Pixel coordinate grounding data
______________________________

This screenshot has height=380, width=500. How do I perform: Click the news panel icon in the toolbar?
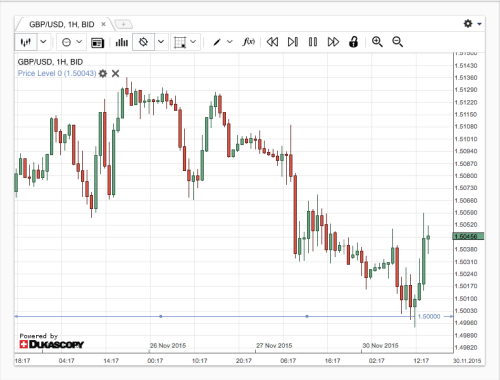[97, 42]
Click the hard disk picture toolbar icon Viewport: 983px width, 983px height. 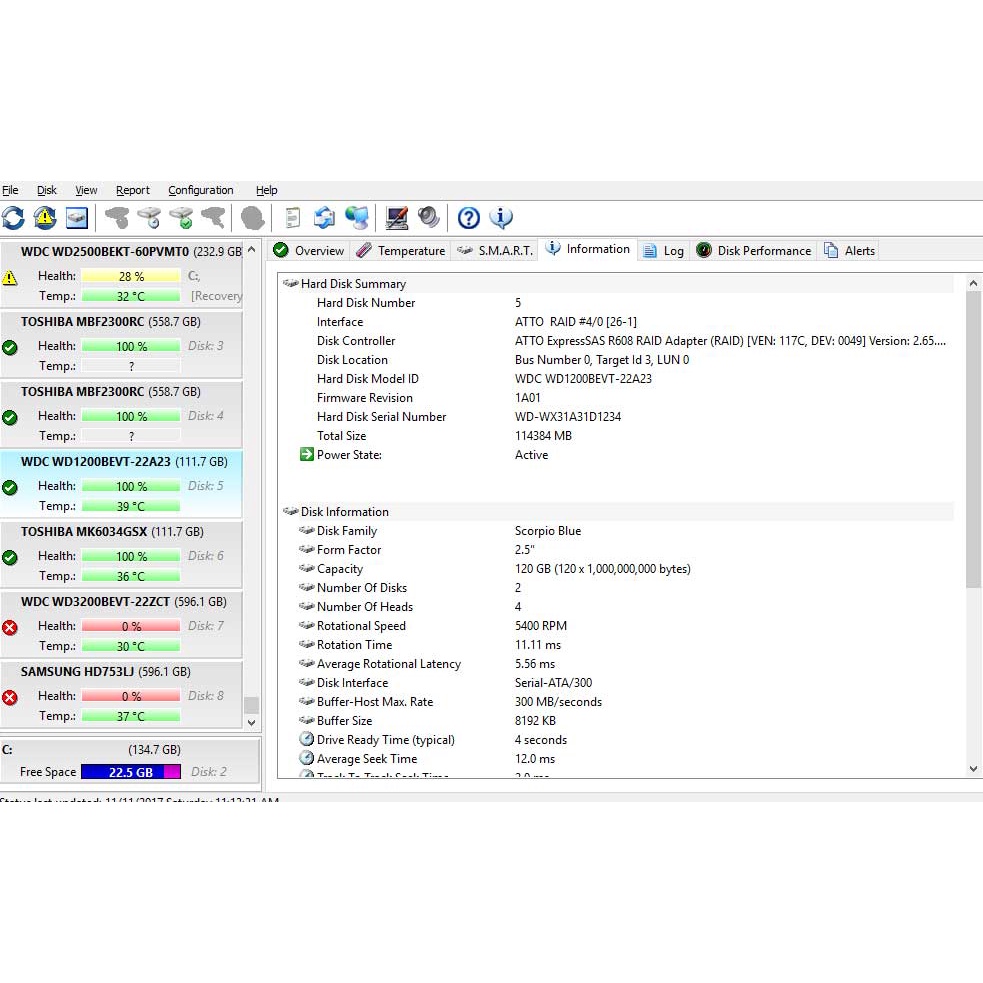[77, 218]
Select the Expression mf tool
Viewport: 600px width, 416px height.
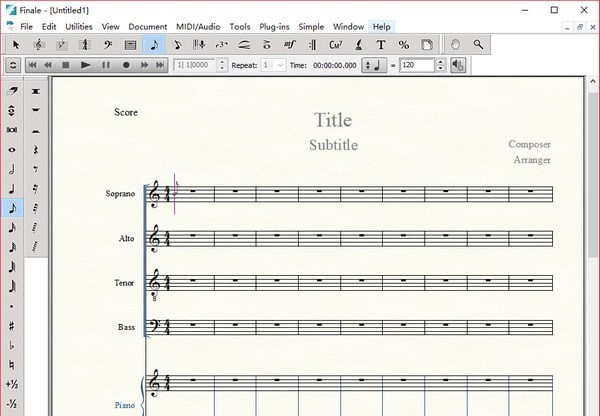coord(290,45)
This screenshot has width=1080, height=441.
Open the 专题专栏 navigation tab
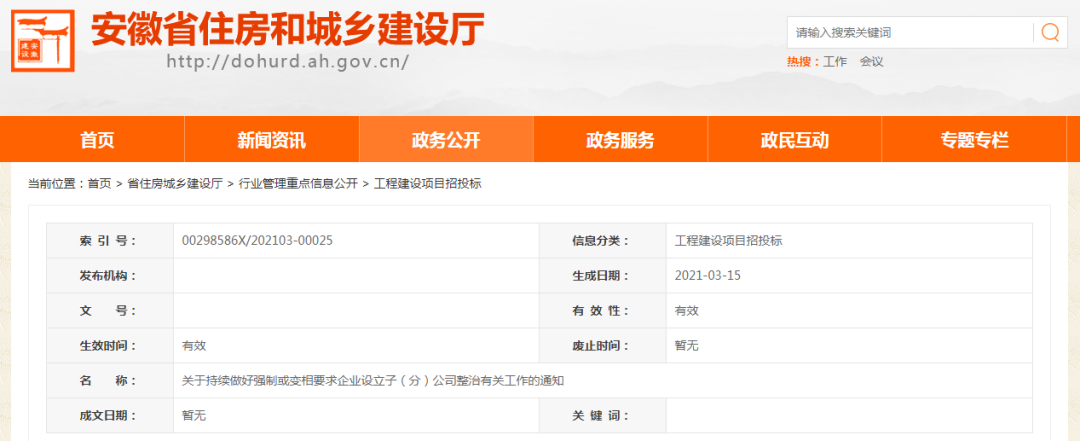pos(974,140)
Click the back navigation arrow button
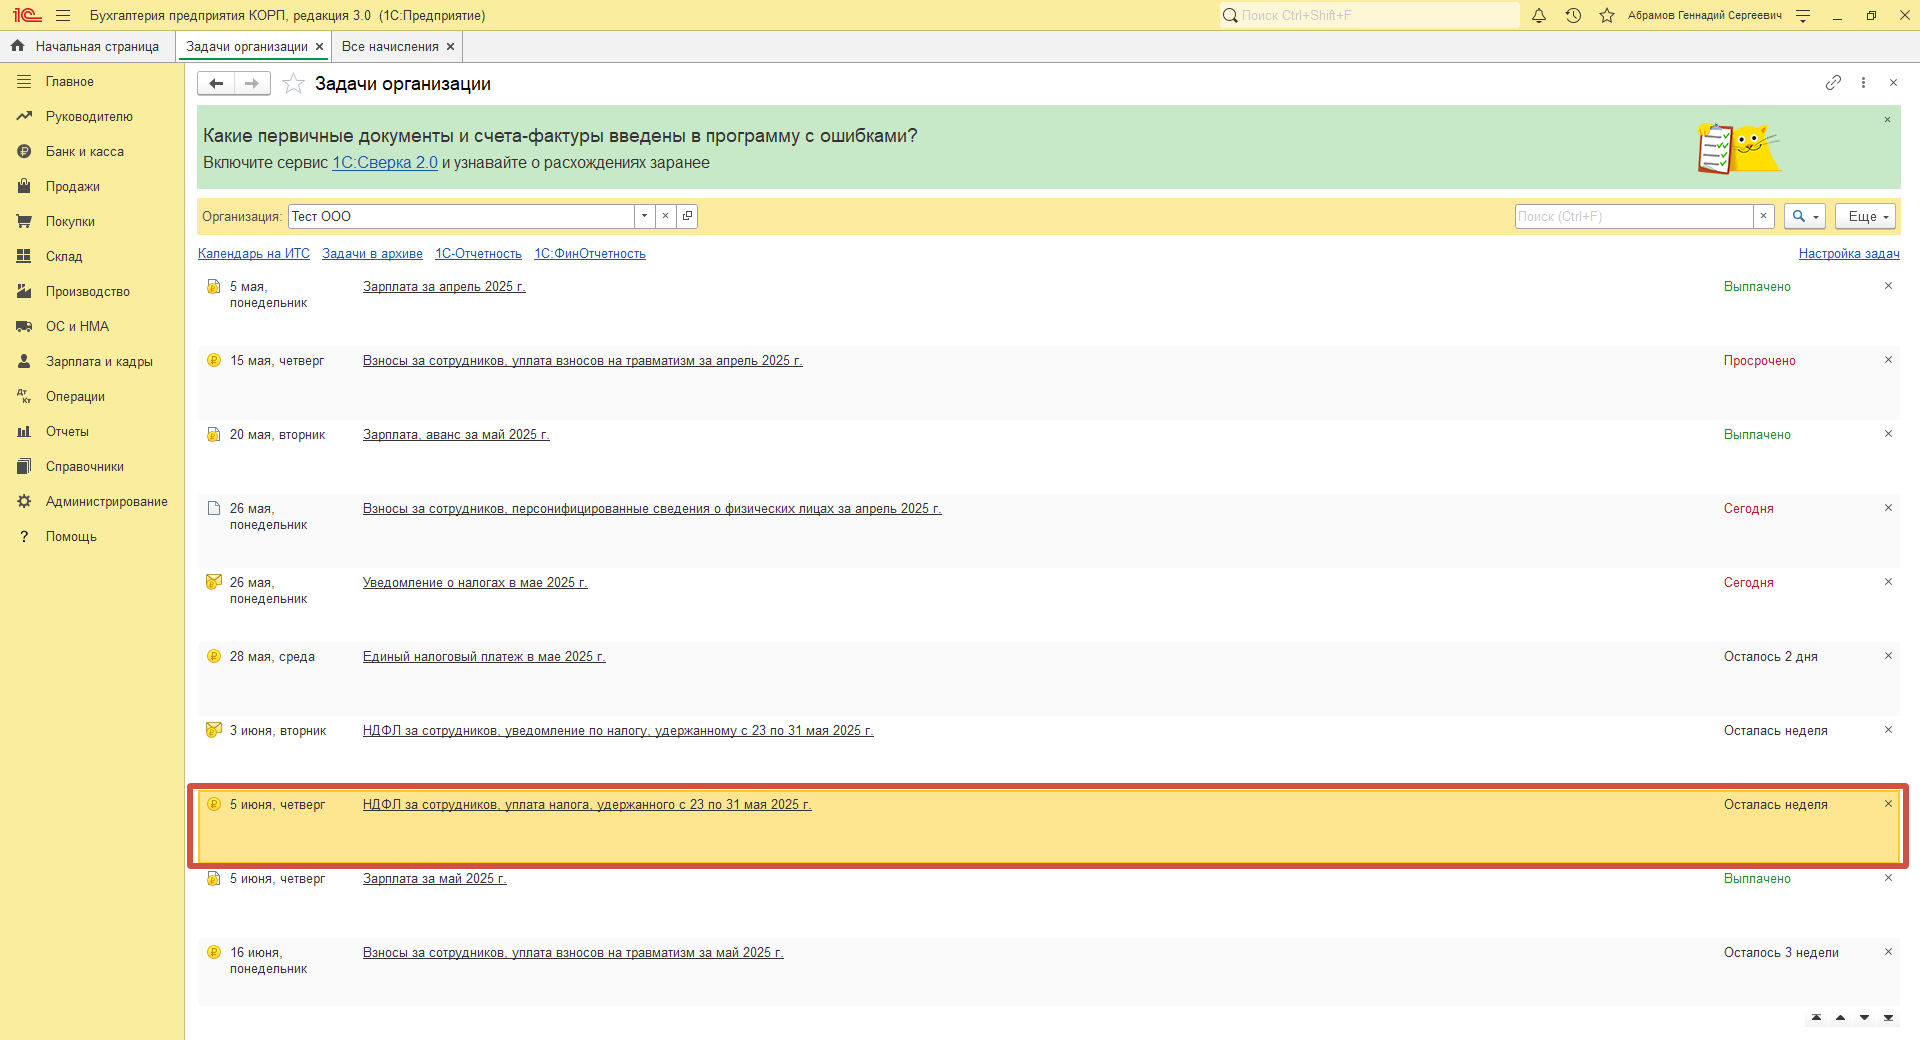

______________________________

Please set down exactly the lines from the one holding "Select the Expression mf tool" through the last line of the entries, both ends included, and skip pictures.

Select the Expression mf tool
Viewport: 600px width, 416px height.
coord(290,45)
This screenshot has width=1080, height=441.
Open the 专题专栏 navigation tab
pos(974,140)
Click the back navigation arrow button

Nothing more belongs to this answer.